Luckily for Allen, the British had only one sentry on duty, and he was helping himself to an unauthorized catnap. Taken by complete surprise, the undermanned fort put up little resistance, as the half-naked British soldiers did not even have time to put on their pants, let alone ready their muskets.13 In a stunning blow to the British, the fort fell to the Americans, thereby thwarting Britain’s plan to invade through Montreal. Perhaps more importantly, the Americans acquired the gunpowder and artillery that Washington needed to rain hell on the British in Boston. Washington was rather pleased.

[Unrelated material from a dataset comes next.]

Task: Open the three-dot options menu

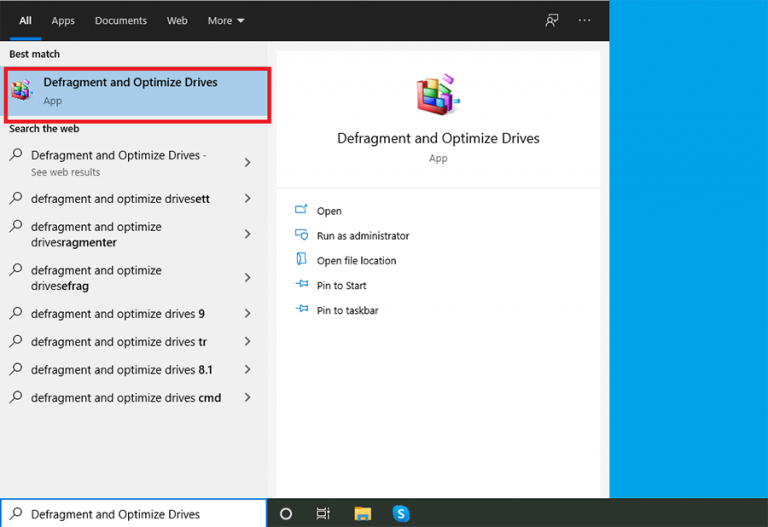Action: point(585,20)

Drunk with confidence—and booze—after this triumph, Allen began lobbying Congress to expand the war, writing, “I will lay my life on it, that with fifteen hundred men, and a proper artillery, I will take Montreal.”14 Eager to spread the Revolution to the French Canadians, Congress agreed to a daring invasion of Canada. Washington, though not technically authorized by Congress to do so, was so enthusiastic about the plan that he sent up his own separate brigade.15
As usual, Allen was among the first to charge to the front lines of the fight. Patience not being one of his virtues, he led approximately one hundred men in a foolhardy attack on Montreal ahead of the main American force.16 Outnumbered two to one, his rogue team fought ferociously but was quickly defeated and Allen was captured. Now wise to the plans for a larger assault, the British repelled the American invasion of Canada. Allen was trapped.

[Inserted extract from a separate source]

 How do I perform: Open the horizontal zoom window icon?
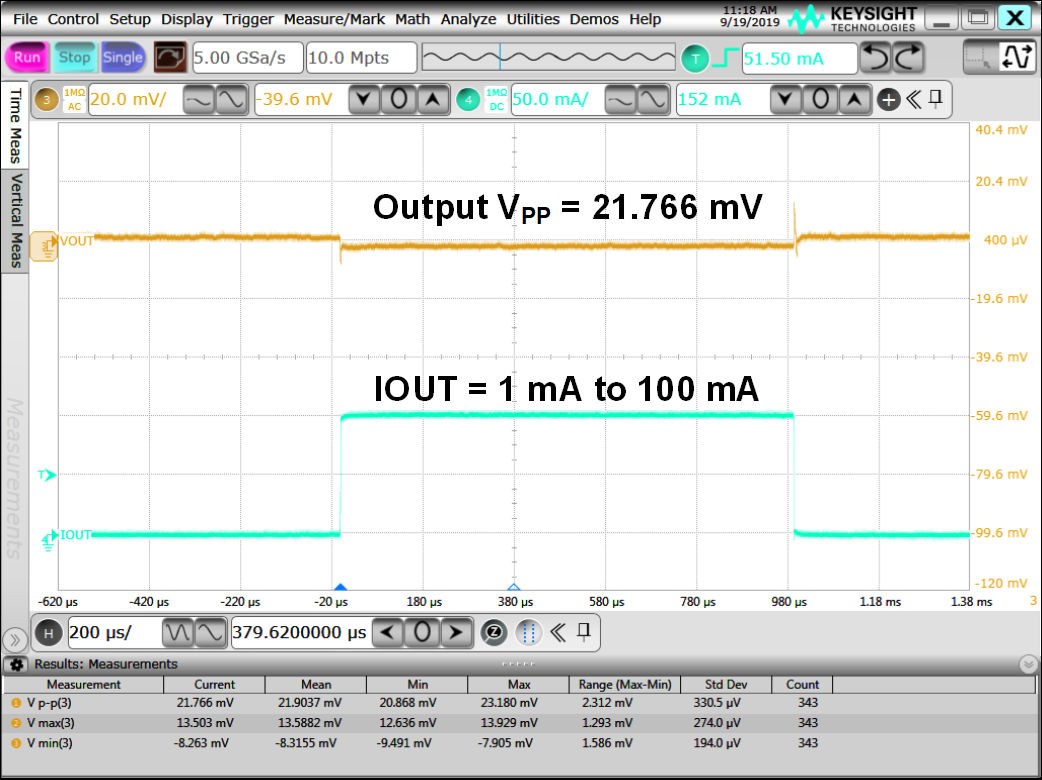click(x=494, y=632)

British Brigadier Prescott ordered that Allen be tightly shackled and chained within the dark hull of a prison ship moored in Montreal’s harbor. Prescott was an odious character, whose large, almost serpentine eyes were suited to his oppressive disposition. He became known for his “many acts of petty tyranny,” and Allen felt the brunt of his wrath.17
Rather than languish in defeat in his dank wooden prison, however, Allen was defiant, much to his dour captor’s vexation. Choosing to “behave in a daring, soldier-like manner, that [he] might exhibit a good sample of American fortitude,” the colorful Allen challenged each of his guards to a manly fistfight as they passed by.18 While not one of them accepted his challenge, Prescott found Allen’s bravado infuriating and ordered that he be treated “with much severity.”19
The British beat Allen, deprived him of adequate water and rations, and repeatedly threatened him with hanging.20 For weeks he was held almost naked, wearing little more than the heavy iron chains that cut his wrists and weighed him to the ground.21 “I have suffered every thing short of death,” he reported.22 The large man withered as his health deteriorated. But the plucky Allen survived. Unsure of what to do with this defiant troublemaker, the British shipped him off to England, where he was imprisoned in a dark old castle in Cornwall.23 Like an exhibit at the zoo, he slept in hay infested with vermin as locals bribed guards for a peek at the giant who had taken Ticonderoga.
Everyone expected that Allen would be swiftly hanged. But when word reached Washington that Allen was “thrown into Irons and suffers all the Hardships inflicted upon common Felons,” the commander was incensed, to put it mildly.24 He felt bound by his strong sense of honor to employ all means necessary to protect Allen. And Washington was prepared to go to great lengths to save an American life.